# [Quoted text]

Green spaces in the city have shrunk from 17% in 1989 to 2% in 2020, driven by Dhaka’s rapid urbanisation, yet temperatures are on the rise – making shade a priority.

Hence the vigil, aimed at protecting urban nature – as well as sheltering street vendors, drivers and homeless people.

The road’s Chinese investors say they will rebuild the park after finishing their expressway but activists fear the harm to trees and wildlife would be irreparable.

Context spoke to Amirul Rajiv, an art historian and a lead coordinator of the Bangladesh Tree Protection Movement, who told us why the peoples’ protest started – and why it won’t stop.

Amirul Rajiv, an art historian and coordinator of the Bangladesh Tree Protection Movement, shows stumps of trees felled at the Panthakunja Park for construction of an elevated expressway, in Dhaka on April 26. Credit: Md Tahmid Zami/Thomson Reuters Foundation.

It all began on the morning of December 14.

# [Recorded information]
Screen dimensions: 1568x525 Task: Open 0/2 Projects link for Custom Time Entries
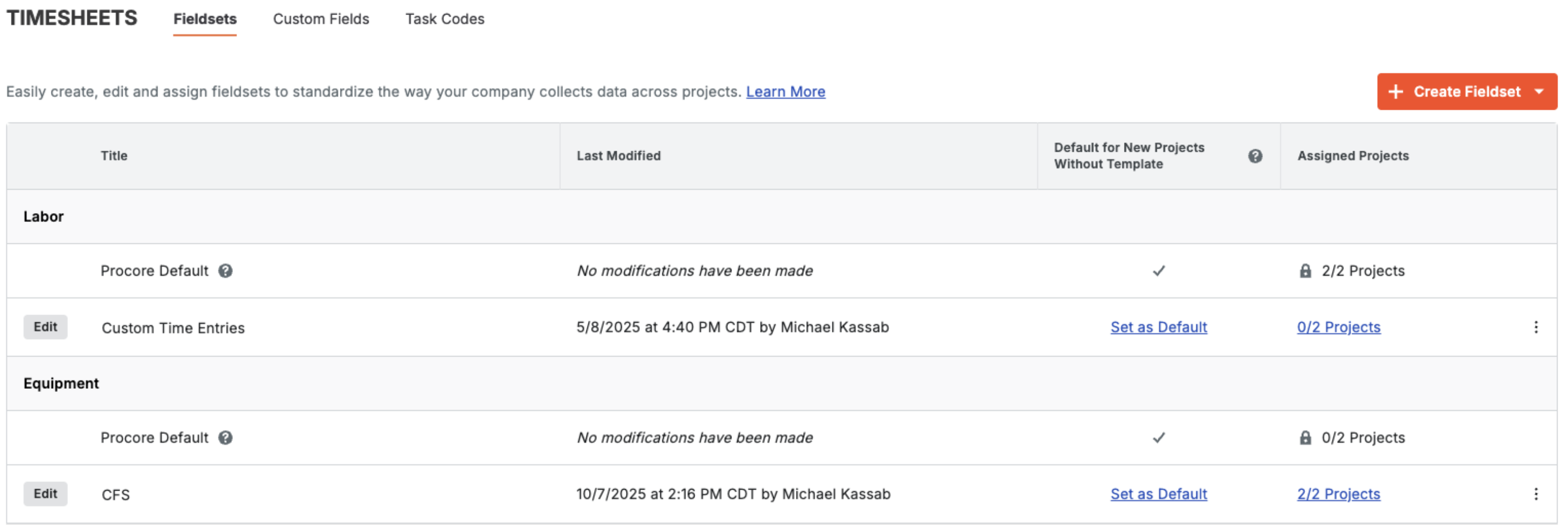point(1338,327)
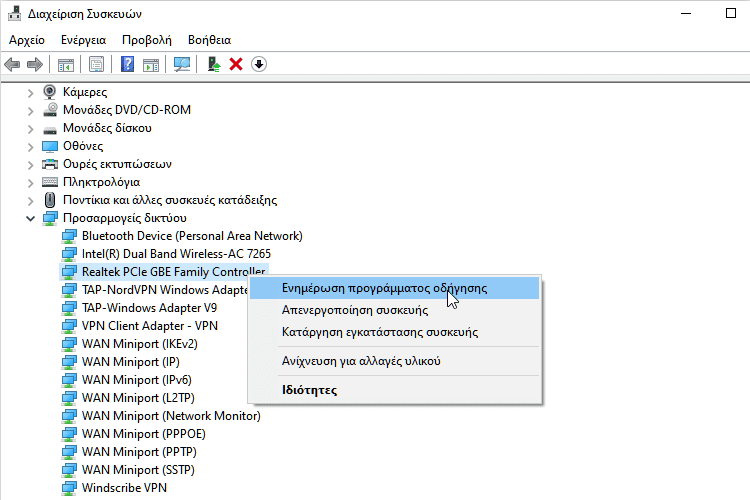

# [What you should do]
Answer from the Dhaka park text:
1. What share of the city was green space in 1989, and what share in 2020?
2. What do the road's Chinese investors say they will do once the expressway is finished?
3. On what morning did it all begin?
Rely only on the Dhaka park text when answering.

# [Result for this task]
1. 17% in 1989 and 2% in 2020.
2. They say they will rebuild the park.
3. The morning of December 14.